I think the Hunting section seems the most appropriate place for this thread.
I’ve been interested in this subject for a while now, it seems I’m not the only one with a bored 7yo inside, there’s a multitude of interesting articles and videos on Ewe Chewb and some lucky buggers get paid for doing it.
If you have any links or results from personal experiments, here’s the place to share them.
My most recent testing has been with .22 subsonic ammo to find the limits of their efficacy for murdering rabbits, ie expansion vs range.
For ease(laziness), I only tested the Sellier and Bellot because after the Lapua it was the next most accurate and the one with which I’ll be hunting.
For targets I used some plastic containers and compacted them tight with sandy topsoil and, with the lids replaced, put one each at 50, 75 and 100 metres.
I keep telling the executive of a certain association to send that to the bloke from registry that keeps shutting our silhouette ranges down because he believes that a bullet can impact steel targets, fly off on a 90 degree angle and travel twice as far as it would if fired straight in that direction…
Quite. The latest is that he wants all of our targets to be shrouded to stop these physics defying bullets. Of coarse the shrouds have to be bullet proof and then we have to shroud the shrouds to prevent them from being hit and the danger of more physics defying ricochets. Honestly, I am not making this shit up.
The next problem is that the shrouds then put our targets in the shadows making them harder to see and bloody difficult to set up. Ah bureaucrats, what would we do without the arseholes…

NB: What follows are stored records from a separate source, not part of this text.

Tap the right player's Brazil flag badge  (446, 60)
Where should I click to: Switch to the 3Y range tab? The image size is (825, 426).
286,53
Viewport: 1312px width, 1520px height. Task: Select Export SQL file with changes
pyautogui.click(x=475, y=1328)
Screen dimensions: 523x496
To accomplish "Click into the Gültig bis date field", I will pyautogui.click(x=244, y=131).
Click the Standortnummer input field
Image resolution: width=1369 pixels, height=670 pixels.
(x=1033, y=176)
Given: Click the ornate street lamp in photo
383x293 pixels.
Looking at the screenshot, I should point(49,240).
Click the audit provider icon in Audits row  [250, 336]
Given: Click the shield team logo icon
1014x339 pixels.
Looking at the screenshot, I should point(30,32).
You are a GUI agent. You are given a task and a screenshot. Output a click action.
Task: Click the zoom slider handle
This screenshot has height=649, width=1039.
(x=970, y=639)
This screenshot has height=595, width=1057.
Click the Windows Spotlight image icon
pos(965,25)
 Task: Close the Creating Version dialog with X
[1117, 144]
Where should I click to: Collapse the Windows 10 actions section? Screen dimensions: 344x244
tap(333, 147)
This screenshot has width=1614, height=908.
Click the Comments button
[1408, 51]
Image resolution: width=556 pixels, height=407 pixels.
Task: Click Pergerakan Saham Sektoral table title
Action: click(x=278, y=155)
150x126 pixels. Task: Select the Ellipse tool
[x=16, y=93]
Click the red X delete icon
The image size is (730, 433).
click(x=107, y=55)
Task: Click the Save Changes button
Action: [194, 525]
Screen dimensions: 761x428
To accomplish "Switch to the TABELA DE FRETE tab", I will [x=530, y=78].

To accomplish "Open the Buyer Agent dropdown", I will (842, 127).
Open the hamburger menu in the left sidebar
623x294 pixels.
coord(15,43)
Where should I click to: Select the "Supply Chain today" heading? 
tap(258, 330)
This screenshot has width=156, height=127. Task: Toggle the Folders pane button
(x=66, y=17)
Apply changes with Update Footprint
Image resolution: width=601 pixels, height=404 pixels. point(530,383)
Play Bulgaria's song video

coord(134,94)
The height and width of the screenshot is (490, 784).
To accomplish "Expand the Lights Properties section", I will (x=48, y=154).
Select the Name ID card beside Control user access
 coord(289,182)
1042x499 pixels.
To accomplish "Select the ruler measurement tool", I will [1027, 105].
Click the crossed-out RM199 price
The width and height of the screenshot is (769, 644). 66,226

We use bisalloy for our targets and there is a minimum calibre of 6mm (.243") and no FMJ or penetrators for that exact reason. There isn’t much left of a projectile that hits a target, some lead dust and the copper jacket in the form of a flat disc that is found on the ground at the foot of the target. Nearest targets are the 200m chickens.
Yes, I have strayed from the topic but when the guy doing the ballistic “tests” nearly blew his face off I thought it worth inclusion as a cautionary example of the pitfalls of getting silly when setting off explosives inches from your head.